*Provided data:*
::::::::::

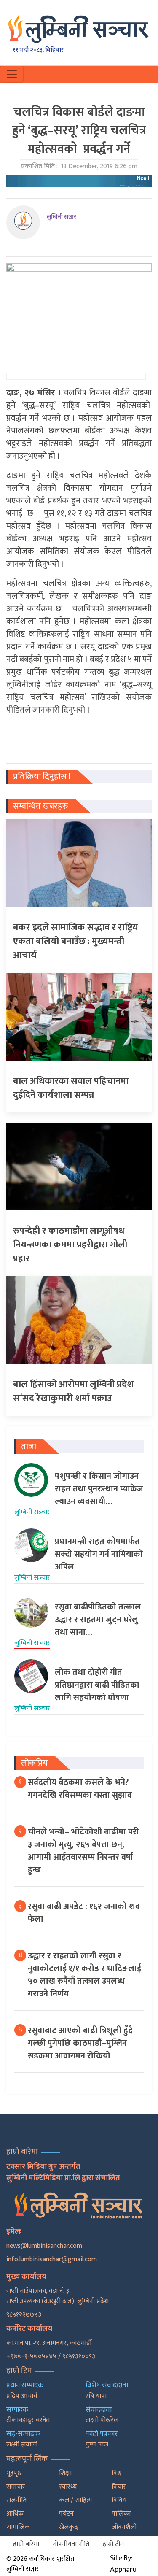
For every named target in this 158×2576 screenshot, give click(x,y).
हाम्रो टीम (113, 2544)
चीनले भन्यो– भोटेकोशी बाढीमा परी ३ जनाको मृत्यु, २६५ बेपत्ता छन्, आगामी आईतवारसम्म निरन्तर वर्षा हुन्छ (83, 1851)
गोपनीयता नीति (71, 2544)
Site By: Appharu (123, 2564)
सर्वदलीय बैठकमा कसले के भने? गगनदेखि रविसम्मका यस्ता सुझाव (80, 1788)
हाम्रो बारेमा (26, 2544)
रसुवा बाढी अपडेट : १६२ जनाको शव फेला (84, 1912)
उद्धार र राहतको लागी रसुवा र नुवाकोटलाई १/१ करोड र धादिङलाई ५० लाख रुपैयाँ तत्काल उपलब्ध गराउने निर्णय (84, 1975)
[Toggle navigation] (12, 74)
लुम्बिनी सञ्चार (61, 216)
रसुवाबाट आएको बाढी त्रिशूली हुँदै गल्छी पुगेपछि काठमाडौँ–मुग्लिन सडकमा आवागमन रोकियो (80, 2043)
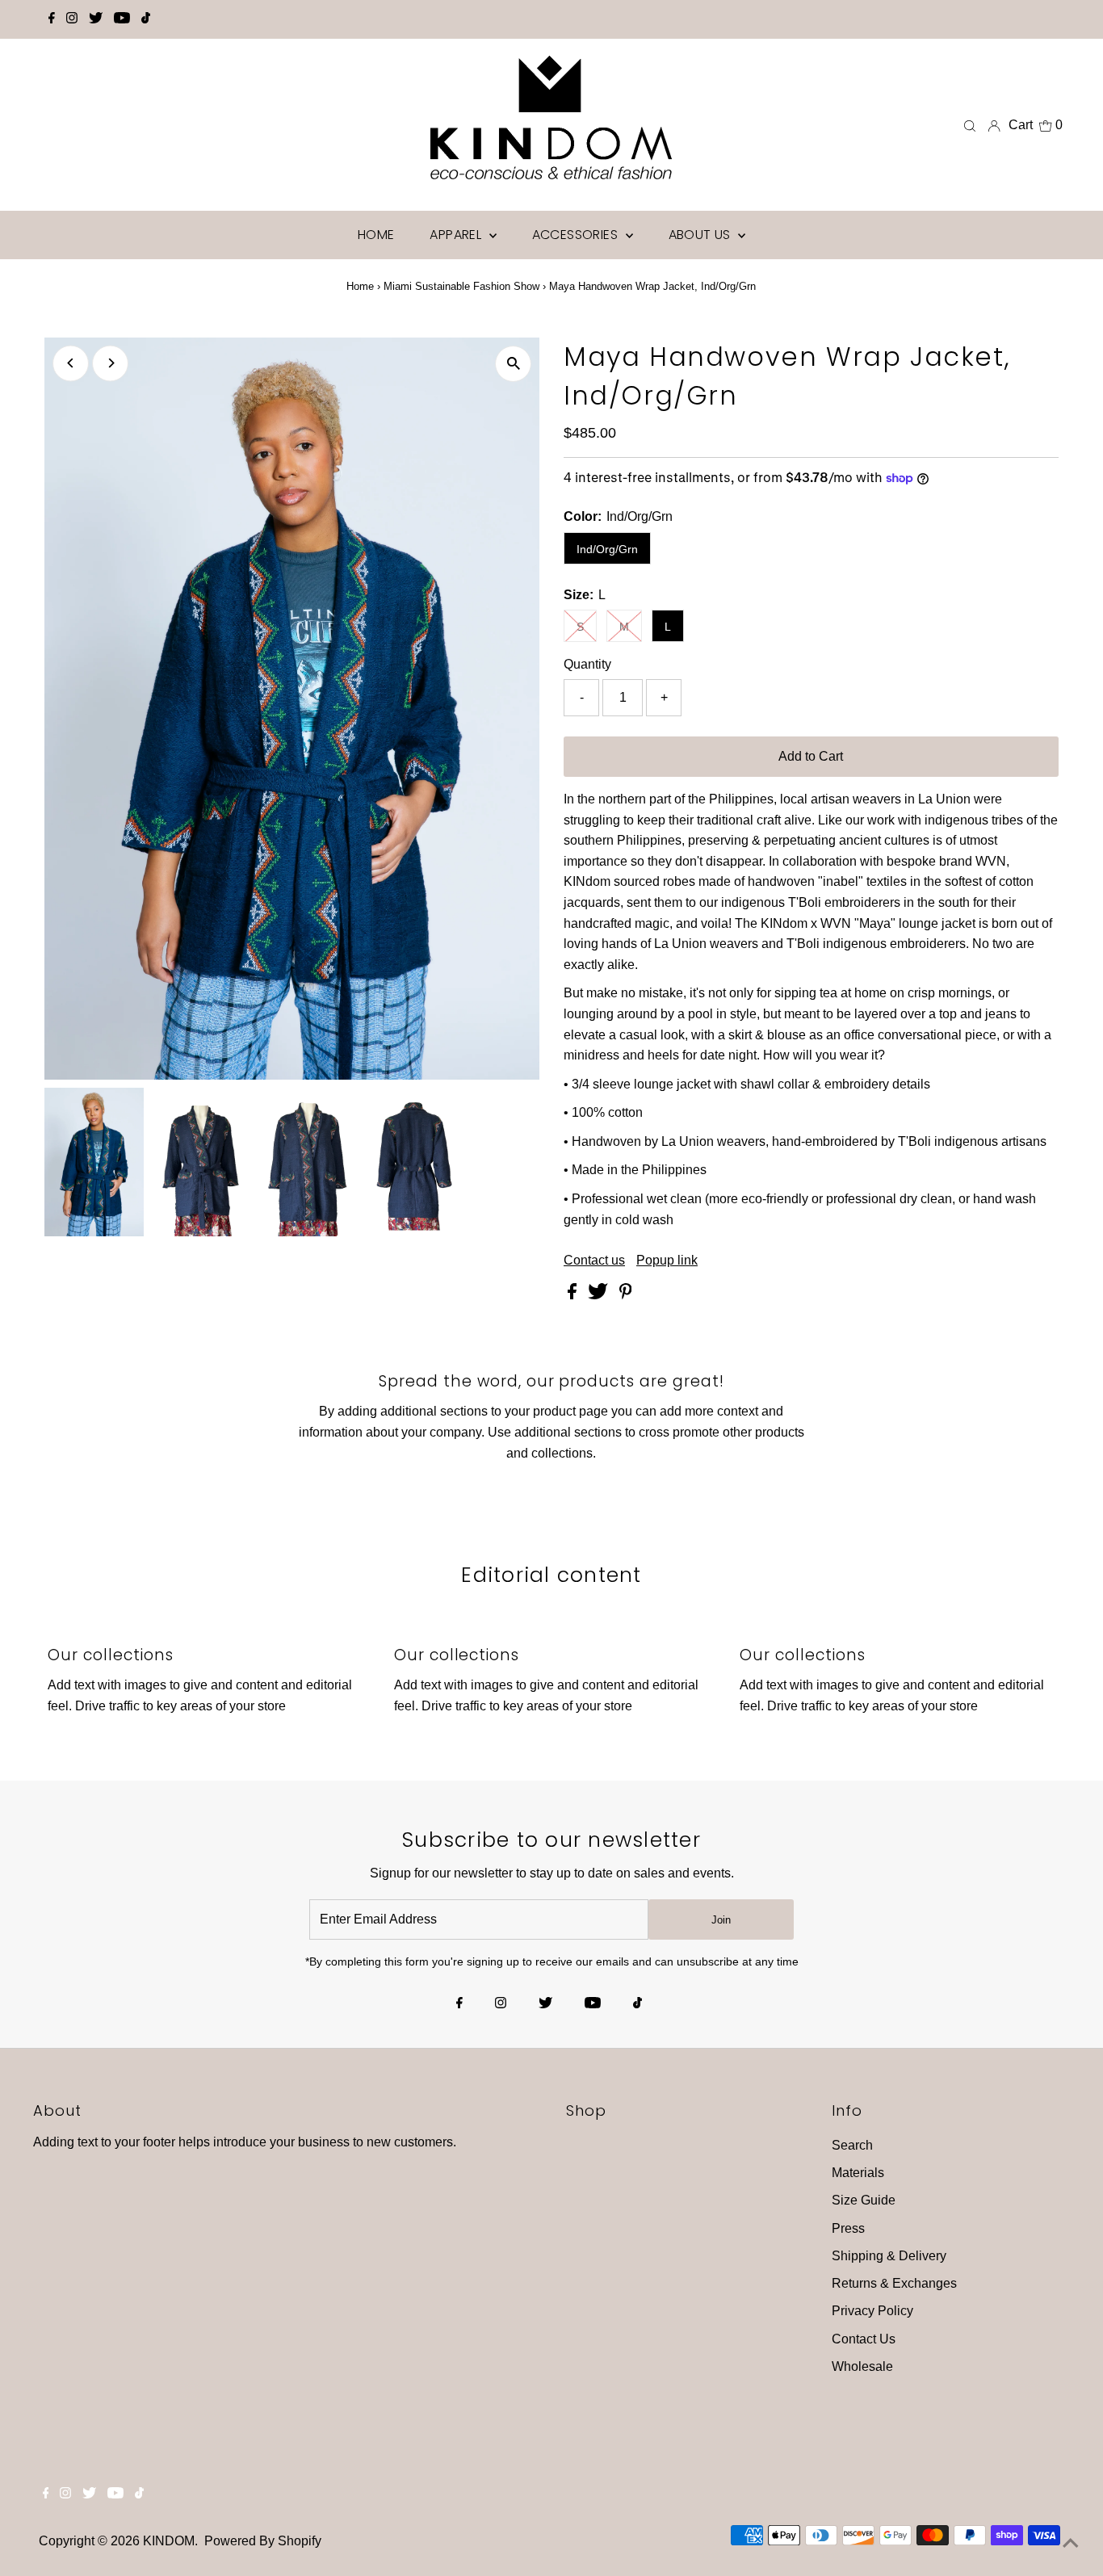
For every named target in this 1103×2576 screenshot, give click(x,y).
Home (360, 286)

::::::::::

Each line from the one that holds "उद्धार र राहतको" through the end of the material should be repeated exactly, and nothing more. Leave out any picture.

*Written solution:*
उद्धार र राहतको लागी रसुवा र नुवाकोटलाई १/१ करोड र धादिङलाई ५० लाख रुपैयाँ तत्काल उपलब्ध गराउने निर्णय (84, 1975)
[Toggle navigation] (12, 74)
लुम्बिनी सञ्चार (61, 216)
रसुवाबाट आएको बाढी त्रिशूली हुँदै गल्छी पुगेपछि काठमाडौँ–मुग्लिन सडकमा आवागमन रोकियो (80, 2043)
For every named target in this 1103×2576 screenshot, give click(x,y).
Home (360, 286)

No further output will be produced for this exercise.